This excerpt taken from the AWI 10-K filed Mar 30, 2007.
Rationale for Pay Elements
The base salary and annual incentive components of Armstrongs executive compensation program are the same as those used by other large manufacturing companies. Base salary and annual incentives are necessary to deliver competitive current compensation. Long-term incentive compensation is used to support executive retention and align a portion of the total direct compensation with the achievement of longer term goals which should result in an increase in shareholder value. While in Chapter 11, Armstrong could not use equity as a long-term incentive.
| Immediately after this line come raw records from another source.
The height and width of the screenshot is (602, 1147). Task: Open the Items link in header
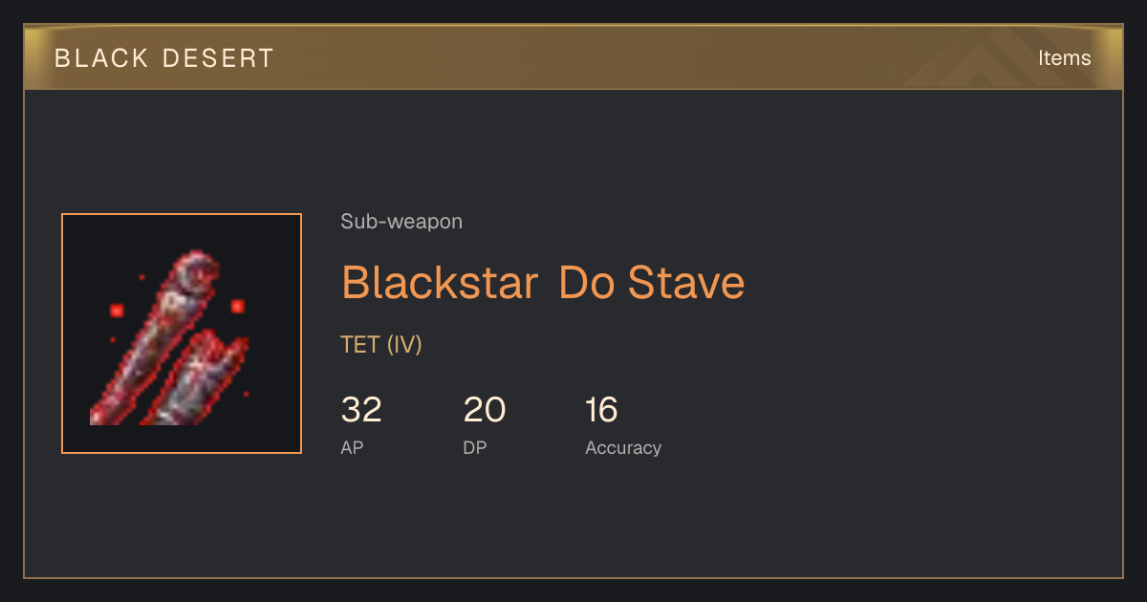(1064, 57)
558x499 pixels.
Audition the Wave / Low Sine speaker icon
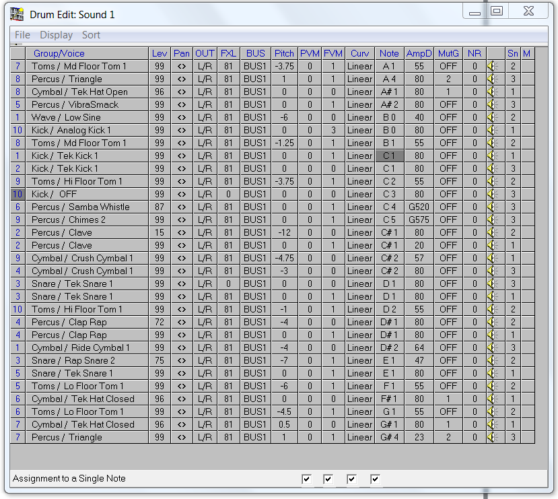[492, 117]
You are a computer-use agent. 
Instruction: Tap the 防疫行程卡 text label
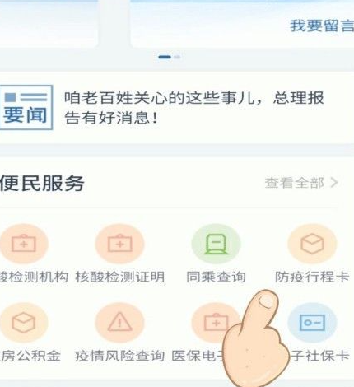(x=312, y=277)
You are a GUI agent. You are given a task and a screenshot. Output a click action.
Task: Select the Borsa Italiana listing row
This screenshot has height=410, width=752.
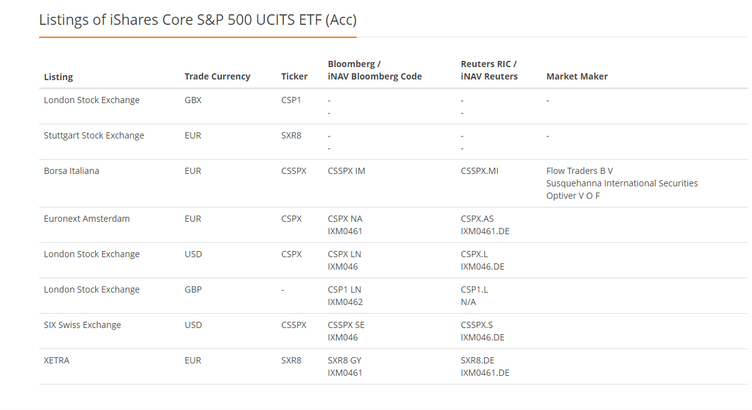click(71, 171)
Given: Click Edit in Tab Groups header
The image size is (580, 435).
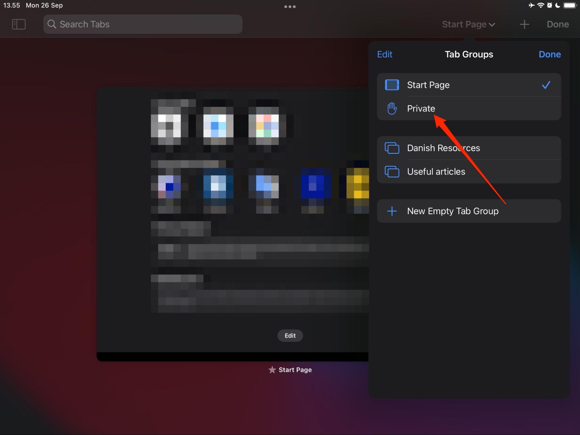Looking at the screenshot, I should coord(384,54).
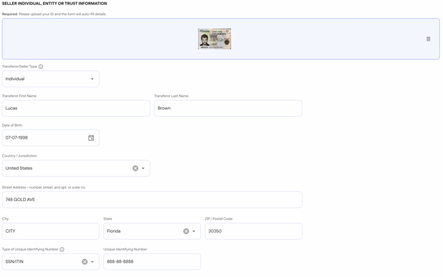Screen dimensions: 443x277
Task: Delete the uploaded ID using trash icon
Action: tap(428, 39)
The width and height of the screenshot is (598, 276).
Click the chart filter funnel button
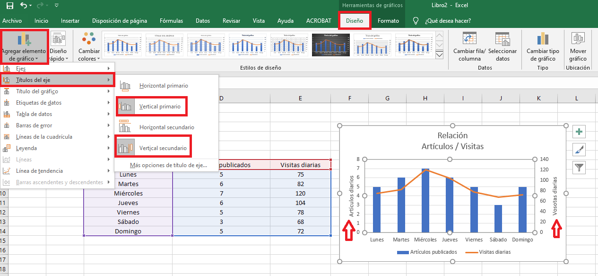(x=579, y=167)
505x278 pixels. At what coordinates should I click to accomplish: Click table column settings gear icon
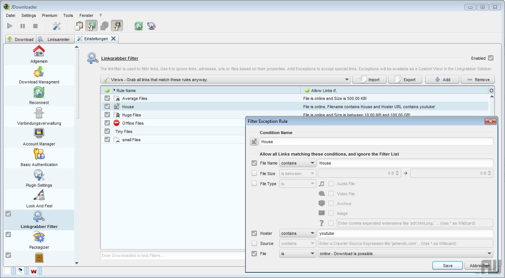pyautogui.click(x=492, y=91)
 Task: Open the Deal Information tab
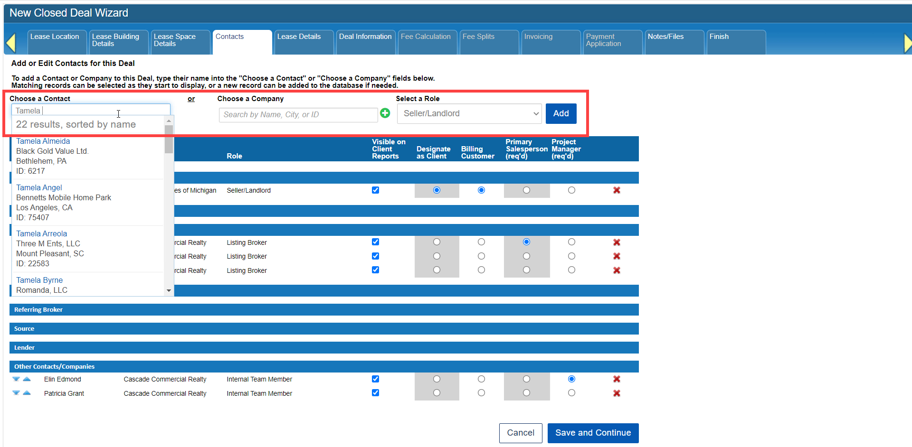click(365, 37)
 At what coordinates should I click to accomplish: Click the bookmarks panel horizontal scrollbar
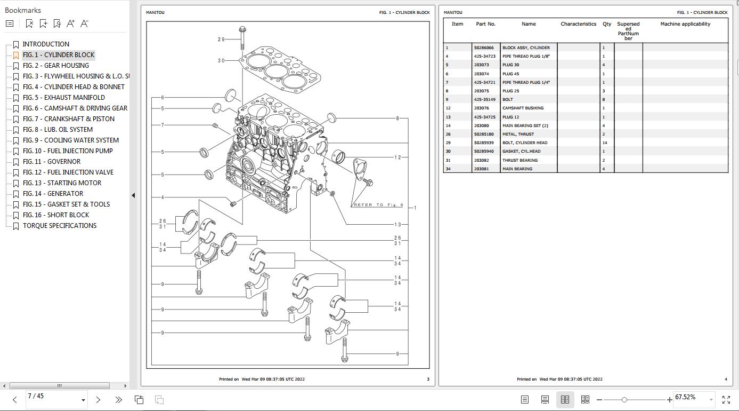(60, 386)
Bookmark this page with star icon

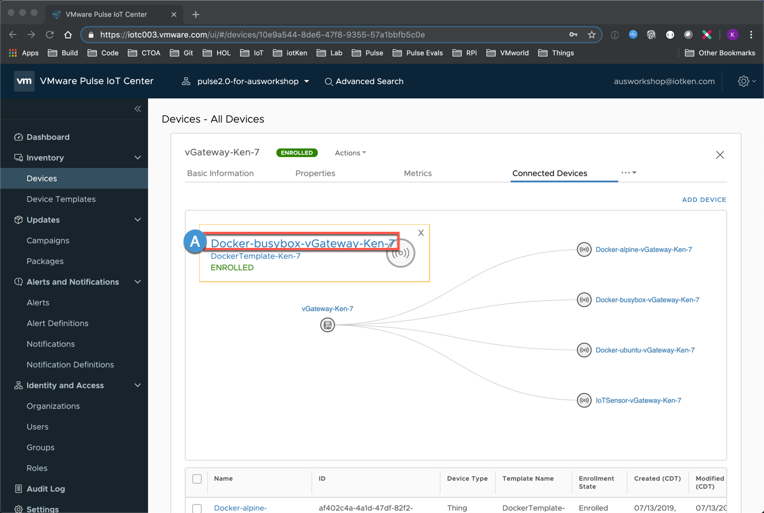point(591,35)
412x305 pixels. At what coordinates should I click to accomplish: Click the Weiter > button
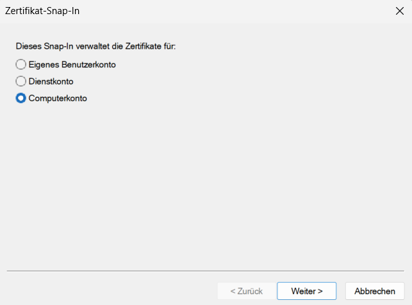[307, 291]
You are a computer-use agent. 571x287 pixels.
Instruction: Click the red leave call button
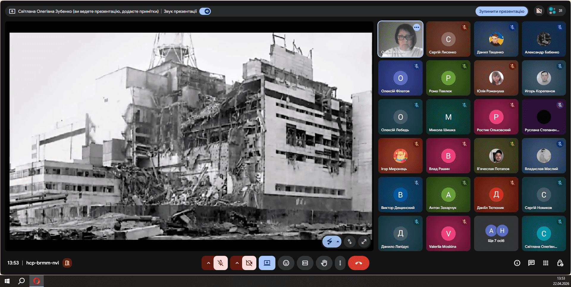[x=358, y=263]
Effective October 2, 2006 (the date of AWIs emergence from Chapter 11), the Committee granted restricted stock awards and nonstatutory stock options to certain key managers as provided for under the Plan of Reorganization. Because AWI common stock was not trading on the New York Stock Exchange on the grant date, the Committee set the exercise price of the stock options as the volume weighted average closing price of reorganized AWI stock over the period of October 18 through October 31 as reported by the New York Stock Exchange, which was $38.42. The stock options have a ten-year term. Both the stock options and the restricted stock awards vest in three equal installments at two, three and four years from the grant date. The timing of these stock option grants was established to coincide with AWIs emergence from Chapter 11. With the exception of Mr. Lockhart whose Employment Agreement specifies that he receive annual long-term incentive awards, these emergence equity grants replace each managers long-term incentive award which would have been made in early 2007.
Typically, equity grants are made on the date of the Companys regular February board of directors meeting, and the Company has resumed that schedule. Equity grants for new hires who are not executive officers may be approved by the Committee Chair. These grants will be made on or about the date of hire and will be reported to the full Committee at the next scheduled meeting.